Oh, right, I guess this wasn't really communicated anywhere, I apologize for that. But the TP feature currently requires flash attn. :/

It's still a little experimental and unfinished, and I'll probably add SDPA support sometime soon, though it still won't work with the dynamic generator.

turboderp commented 2 weeks ago

Right, I've pushed an update to the dev branch that should allow inference with TP mode even when flash-attn isn't available. It uses a slower code path for now so it's hard to say if you'll see any speedup. Torch SDPA is very limited (it's not just paged attn that's missing but also GQA support) but I'll see about further improving performance down the line.

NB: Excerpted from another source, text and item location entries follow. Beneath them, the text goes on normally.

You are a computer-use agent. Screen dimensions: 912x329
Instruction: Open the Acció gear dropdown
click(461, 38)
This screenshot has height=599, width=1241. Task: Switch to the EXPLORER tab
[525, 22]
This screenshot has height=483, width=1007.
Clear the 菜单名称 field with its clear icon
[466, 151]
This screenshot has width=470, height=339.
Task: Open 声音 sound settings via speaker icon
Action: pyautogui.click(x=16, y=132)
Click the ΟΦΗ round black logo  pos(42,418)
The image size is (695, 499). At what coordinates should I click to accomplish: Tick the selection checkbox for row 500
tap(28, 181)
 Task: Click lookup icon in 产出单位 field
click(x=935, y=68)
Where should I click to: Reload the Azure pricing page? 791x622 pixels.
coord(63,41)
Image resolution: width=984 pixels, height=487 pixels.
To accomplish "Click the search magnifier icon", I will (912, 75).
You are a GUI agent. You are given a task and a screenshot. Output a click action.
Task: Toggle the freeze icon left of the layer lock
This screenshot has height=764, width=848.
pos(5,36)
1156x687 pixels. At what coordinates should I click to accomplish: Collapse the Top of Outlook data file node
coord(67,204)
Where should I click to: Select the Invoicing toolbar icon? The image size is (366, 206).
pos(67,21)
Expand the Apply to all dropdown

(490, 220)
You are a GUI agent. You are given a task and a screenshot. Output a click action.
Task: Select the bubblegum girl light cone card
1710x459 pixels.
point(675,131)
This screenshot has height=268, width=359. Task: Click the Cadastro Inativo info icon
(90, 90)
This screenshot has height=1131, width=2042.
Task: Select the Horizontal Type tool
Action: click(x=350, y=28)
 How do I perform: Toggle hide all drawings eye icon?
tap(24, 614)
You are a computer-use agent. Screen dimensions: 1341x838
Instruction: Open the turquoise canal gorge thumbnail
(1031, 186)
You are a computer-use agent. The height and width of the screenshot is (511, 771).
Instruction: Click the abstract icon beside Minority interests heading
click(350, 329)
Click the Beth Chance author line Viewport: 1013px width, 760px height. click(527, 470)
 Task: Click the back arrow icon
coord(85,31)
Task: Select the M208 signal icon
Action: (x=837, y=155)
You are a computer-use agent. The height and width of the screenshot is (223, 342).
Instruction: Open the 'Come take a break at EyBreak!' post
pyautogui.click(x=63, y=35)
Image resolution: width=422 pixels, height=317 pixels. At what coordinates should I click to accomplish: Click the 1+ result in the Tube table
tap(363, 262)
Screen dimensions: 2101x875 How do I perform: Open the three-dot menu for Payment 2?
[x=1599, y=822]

dirkson commented 2 weeks ago

No speedup, but it does function!

Running the following command on a 8x P100 machine: python test_inference.py -m /home/llama/mod/exl2/magnum-v2-123b-exl2/ -nfa -p "Once upon a time," -gs auto

With -tp: -- Response generated in 55.37 seconds, 128 tokens, 2.31 tokens/second (includes prompt eval.) Without -tp: -- Response generated in 23.33 seconds, 128 tokens, 5.49 tokens/second (includes prompt eval.) With -nxf: -- Response generated in 23.25 seconds, 128 tokens, 5.50 tokens/second (includes prompt eval.)

For comparison, on my hardware, I'm used to getting around 8-10 tokens/second with a similar model in GPTQ running on whatever aphrodite engine uses for tensor parallelism.

I thought specifying -nxf might prompt exllamav2 to use sdpa, and thus help prove whether it was the lack of GQA support that hurt performance so much, but it didn't actually seem to affect performance at all.